具体的な症状としては幻覚や妄想、夜間異常行動があります。

「妄想」は、事実ではないことを強く信じ込んでしまい、周囲がいくら説明しても考えを変えない状態ですが、認知症患者ではアルツハイマー型認知症を中心によく見られる「物盗られ妄想」が典型例の1つと言えます。

「物盗られ妄想」は、財布や大切な物をしまった場所を忘れてしまう中核症状の健忘が発端となり、「誰かが盗んだ」と思い込んでしまいます。特に、身近にいる家族、中でも主に世話をしてくれる配偶者などの家族を疑うことが多く、「あの人が私の財布を盗んだ」と訴えます。

また、よくあるのは「被害妄想」です。家族同士、あるいは家族と介護従事者が小声で話していると、「悪口を言っている」「家族が自分をいじめている」などと考えてしまいます。

これ以外には「見捨てられ妄想」というものもあり、認知機能がまだある程度保たれている状態で起こりがちと言われています。たとえば施設に入所した際に家族に見捨てられたと思い込む、自分ができることが減って介護者を頼ることが増えると自分は周囲に迷惑をかけていると考え、自分が邪魔者、引いては見捨てられていると思い込むなどです。

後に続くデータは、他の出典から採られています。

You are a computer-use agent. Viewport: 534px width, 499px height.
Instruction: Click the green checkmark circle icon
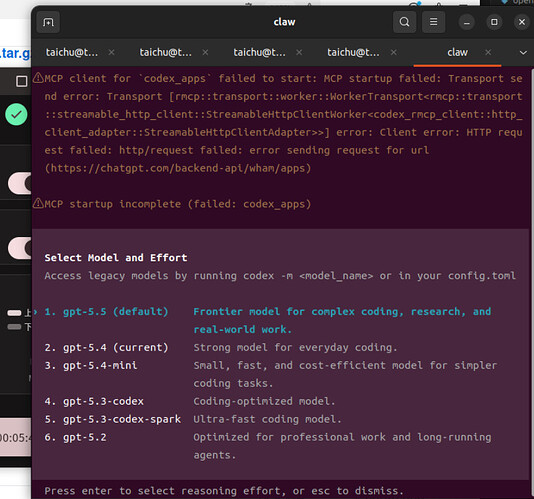pyautogui.click(x=16, y=114)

「幻覚」は実際にはないものが見えたり聞こえたりすることですが、実際には見えないものが見える「幻視」は、レビー小体型認知症でよく見られるものの、同型の認知症ではこれは中核症状になります。むしろレビー小体型認知症ではこうした幻視などがもとで、いないはずの同居人がいると言い始め、その架空の同居人の存在をベースにした同居人妄想などを起こします。

「夜間行動異常」は、夜中に起きて活動したり、昼夜が逆転したりすることです。例えば、夜中に「仕事に行く」と言って外出しようとしたり、夜間に大声で話したりします。なお、レビー小体型認知症ではレム期睡眠行動異常と呼ばれる症状が起こることがありますが、これはBPSDではなく中核症状に分類されます。

感情障害(気分の落ち込みや不安)に関わる症状

この領域で最も典型なのは不安とうつの症状です。

一般的にアルツハイマー型認知症では、その前段階である軽度認知障害(MCI)の時期から不安症状が認められます。これは認知機能が一定程度保たれているため、病的な記憶障害を自分自身で自覚できることが最大の要因と言われています。実際、MCIの患者では、同年代の健常者よりも不安症状を有する割合は多いとされています。同時にMCIでの不安症状は、アルツハイマー型認知症進行の独立したリスク因子とも報告されています。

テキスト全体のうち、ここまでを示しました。